### Task directions
When you reach the line containing "Task: Click the Encouraging" in the data below, begin returning lines exactly as written, and stop once the line containing "Task: Open the BENCHMARKS section in 3DMark" has been returned.

### Data provided

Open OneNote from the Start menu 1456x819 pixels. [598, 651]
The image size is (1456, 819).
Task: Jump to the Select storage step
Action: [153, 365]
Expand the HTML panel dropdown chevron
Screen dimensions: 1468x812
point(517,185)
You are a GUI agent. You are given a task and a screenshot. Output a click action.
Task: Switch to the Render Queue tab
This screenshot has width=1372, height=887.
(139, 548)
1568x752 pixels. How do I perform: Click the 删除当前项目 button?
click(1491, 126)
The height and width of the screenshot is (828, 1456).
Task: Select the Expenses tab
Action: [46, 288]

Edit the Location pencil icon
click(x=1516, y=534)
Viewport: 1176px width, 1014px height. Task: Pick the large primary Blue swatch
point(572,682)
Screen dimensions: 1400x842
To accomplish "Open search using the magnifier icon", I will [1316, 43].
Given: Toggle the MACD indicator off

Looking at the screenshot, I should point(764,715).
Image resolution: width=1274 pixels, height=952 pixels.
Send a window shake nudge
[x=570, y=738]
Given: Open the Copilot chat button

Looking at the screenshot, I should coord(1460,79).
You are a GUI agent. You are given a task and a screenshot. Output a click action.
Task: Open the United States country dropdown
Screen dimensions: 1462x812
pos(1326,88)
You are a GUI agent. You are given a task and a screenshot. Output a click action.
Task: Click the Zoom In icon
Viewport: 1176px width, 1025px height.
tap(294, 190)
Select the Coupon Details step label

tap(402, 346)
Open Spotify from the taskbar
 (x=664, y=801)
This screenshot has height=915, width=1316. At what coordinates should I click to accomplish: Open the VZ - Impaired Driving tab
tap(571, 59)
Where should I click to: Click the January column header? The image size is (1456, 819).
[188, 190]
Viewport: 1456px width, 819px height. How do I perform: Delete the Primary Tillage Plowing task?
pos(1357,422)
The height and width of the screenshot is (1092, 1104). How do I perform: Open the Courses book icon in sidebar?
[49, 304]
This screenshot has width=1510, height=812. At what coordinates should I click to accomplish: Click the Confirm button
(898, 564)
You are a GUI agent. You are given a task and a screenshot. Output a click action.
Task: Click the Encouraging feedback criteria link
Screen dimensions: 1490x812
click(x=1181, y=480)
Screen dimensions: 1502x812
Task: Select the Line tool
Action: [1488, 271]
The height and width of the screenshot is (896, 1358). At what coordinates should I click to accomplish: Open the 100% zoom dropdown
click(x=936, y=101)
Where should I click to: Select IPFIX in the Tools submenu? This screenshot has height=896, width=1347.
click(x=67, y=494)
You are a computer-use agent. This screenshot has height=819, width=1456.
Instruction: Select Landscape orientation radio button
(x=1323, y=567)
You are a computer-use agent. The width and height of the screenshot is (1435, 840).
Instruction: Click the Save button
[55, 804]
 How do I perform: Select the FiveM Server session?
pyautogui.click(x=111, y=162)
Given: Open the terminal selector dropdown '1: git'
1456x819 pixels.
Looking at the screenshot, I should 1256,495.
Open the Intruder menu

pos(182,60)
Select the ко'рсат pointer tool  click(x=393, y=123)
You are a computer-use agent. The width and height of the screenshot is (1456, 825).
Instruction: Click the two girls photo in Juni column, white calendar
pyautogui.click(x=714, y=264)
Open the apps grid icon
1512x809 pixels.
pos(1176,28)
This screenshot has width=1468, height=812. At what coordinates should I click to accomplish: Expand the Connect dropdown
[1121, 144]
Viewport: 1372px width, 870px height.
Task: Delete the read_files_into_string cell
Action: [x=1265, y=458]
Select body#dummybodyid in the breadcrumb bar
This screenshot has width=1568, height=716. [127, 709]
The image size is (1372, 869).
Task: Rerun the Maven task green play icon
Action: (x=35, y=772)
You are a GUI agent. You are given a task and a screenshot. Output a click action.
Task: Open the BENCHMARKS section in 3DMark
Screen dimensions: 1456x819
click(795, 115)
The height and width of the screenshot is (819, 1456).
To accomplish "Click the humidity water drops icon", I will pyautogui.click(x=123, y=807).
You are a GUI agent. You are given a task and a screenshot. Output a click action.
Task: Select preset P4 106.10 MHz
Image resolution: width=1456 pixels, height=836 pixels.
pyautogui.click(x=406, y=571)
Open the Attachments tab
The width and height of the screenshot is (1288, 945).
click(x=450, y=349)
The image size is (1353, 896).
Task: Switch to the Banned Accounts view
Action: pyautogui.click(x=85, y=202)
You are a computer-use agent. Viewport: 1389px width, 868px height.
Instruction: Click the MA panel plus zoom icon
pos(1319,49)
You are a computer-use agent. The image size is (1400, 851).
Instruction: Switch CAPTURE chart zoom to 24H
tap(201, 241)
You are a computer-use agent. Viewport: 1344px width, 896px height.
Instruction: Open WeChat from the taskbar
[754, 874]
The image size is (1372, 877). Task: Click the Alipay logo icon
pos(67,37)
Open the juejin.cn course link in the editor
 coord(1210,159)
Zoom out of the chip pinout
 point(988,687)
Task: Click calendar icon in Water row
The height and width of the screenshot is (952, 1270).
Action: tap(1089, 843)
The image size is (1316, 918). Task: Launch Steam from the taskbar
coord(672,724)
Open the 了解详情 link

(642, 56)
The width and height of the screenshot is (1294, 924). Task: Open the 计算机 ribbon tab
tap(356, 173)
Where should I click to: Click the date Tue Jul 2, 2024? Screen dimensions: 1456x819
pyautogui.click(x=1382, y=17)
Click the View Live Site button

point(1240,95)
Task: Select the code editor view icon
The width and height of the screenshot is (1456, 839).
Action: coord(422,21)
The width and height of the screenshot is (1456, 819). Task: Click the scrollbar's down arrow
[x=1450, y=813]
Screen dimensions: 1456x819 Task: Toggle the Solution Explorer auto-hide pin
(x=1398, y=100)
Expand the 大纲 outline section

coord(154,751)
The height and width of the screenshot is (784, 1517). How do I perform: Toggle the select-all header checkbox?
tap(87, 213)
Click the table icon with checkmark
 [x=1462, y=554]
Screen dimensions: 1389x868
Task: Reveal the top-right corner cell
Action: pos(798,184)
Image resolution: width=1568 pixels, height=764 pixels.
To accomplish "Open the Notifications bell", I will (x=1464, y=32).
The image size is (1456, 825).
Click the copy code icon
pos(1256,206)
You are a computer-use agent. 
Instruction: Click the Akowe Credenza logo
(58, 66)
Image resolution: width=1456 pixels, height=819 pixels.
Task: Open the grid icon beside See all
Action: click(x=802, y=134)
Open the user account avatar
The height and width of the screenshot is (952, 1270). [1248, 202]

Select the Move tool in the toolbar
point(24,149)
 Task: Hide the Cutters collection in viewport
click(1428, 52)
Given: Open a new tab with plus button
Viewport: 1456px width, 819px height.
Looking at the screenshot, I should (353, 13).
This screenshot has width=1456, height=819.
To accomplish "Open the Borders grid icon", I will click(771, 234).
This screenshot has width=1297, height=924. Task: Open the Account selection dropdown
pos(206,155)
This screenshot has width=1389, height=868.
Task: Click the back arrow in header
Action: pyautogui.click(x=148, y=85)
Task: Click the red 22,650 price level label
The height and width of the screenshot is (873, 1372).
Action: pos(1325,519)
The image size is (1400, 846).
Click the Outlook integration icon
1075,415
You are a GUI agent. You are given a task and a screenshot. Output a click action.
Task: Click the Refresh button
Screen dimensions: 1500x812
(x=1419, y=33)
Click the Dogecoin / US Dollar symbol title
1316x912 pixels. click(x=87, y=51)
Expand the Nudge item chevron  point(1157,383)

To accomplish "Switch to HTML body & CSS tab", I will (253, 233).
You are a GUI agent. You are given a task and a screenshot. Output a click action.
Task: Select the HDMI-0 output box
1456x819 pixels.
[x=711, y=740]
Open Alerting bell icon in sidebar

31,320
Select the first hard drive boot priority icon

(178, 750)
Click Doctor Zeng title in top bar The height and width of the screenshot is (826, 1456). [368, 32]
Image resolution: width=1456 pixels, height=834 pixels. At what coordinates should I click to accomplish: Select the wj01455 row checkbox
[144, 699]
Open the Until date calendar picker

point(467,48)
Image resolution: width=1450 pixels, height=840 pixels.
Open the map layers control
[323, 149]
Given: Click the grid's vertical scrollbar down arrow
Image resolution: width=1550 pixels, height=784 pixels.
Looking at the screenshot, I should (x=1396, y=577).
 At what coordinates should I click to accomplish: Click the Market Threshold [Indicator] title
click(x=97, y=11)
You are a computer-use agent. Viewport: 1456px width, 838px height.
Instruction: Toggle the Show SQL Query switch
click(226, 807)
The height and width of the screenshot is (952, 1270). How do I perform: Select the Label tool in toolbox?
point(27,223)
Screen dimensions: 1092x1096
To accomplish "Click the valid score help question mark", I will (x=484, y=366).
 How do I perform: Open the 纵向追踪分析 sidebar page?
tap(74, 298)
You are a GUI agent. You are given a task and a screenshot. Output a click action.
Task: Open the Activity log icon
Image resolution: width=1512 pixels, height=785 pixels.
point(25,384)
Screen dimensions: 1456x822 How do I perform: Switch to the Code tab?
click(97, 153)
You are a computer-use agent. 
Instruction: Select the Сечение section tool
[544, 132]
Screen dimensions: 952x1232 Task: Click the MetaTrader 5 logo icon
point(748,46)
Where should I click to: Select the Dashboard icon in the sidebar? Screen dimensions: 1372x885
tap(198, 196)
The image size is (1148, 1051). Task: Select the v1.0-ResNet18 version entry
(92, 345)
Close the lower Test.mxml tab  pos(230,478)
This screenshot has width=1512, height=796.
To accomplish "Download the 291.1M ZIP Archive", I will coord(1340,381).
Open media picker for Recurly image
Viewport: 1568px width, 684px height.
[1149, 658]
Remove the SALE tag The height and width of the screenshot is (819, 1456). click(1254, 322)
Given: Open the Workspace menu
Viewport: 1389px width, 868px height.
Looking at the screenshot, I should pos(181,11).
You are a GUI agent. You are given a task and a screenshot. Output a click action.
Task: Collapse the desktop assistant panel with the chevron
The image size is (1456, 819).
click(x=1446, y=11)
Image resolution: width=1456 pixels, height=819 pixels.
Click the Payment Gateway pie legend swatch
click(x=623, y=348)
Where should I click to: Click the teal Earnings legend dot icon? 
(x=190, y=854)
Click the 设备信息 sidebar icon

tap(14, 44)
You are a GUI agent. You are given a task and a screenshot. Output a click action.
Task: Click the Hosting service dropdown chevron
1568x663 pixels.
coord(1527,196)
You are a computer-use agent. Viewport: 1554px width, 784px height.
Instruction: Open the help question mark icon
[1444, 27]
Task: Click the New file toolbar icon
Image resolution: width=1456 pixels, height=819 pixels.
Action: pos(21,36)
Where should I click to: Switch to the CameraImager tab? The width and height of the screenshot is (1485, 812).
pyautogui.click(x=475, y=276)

### Exercise output
Task: Click the Encouraging feedback criteria link
Screen dimensions: 1490x812
click(x=1181, y=480)
Screen dimensions: 1502x812
Task: Select the Line tool
Action: [1488, 271]
The height and width of the screenshot is (896, 1358). At what coordinates should I click to accomplish: Open the 100% zoom dropdown
click(x=936, y=101)
Where should I click to: Select IPFIX in the Tools submenu? This screenshot has height=896, width=1347.
click(x=67, y=494)
You are a computer-use agent. This screenshot has height=819, width=1456.
Instruction: Select Landscape orientation radio button
(x=1323, y=567)
You are a computer-use agent. The width and height of the screenshot is (1435, 840).
Instruction: Click the Save button
[55, 804]
 How do I perform: Select the FiveM Server session?
pyautogui.click(x=111, y=162)
Given: Open the terminal selector dropdown '1: git'
1456x819 pixels.
Looking at the screenshot, I should 1256,495.
Open the Intruder menu

pos(182,60)
Select the ко'рсат pointer tool  click(x=393, y=123)
You are a computer-use agent. The width and height of the screenshot is (1456, 825).
Instruction: Click the two girls photo in Juni column, white calendar
pyautogui.click(x=714, y=264)
Open the apps grid icon
1512x809 pixels.
pos(1176,28)
This screenshot has width=1468, height=812. At what coordinates should I click to accomplish: Expand the Connect dropdown
[1121, 144]
Viewport: 1372px width, 870px height.
Task: Delete the read_files_into_string cell
Action: [x=1265, y=458]
Select body#dummybodyid in the breadcrumb bar
This screenshot has width=1568, height=716. [127, 709]
The image size is (1372, 869).
Task: Rerun the Maven task green play icon
Action: (x=35, y=772)
You are a GUI agent. You are given a task and a screenshot. Output a click action.
Task: Open the BENCHMARKS section in 3DMark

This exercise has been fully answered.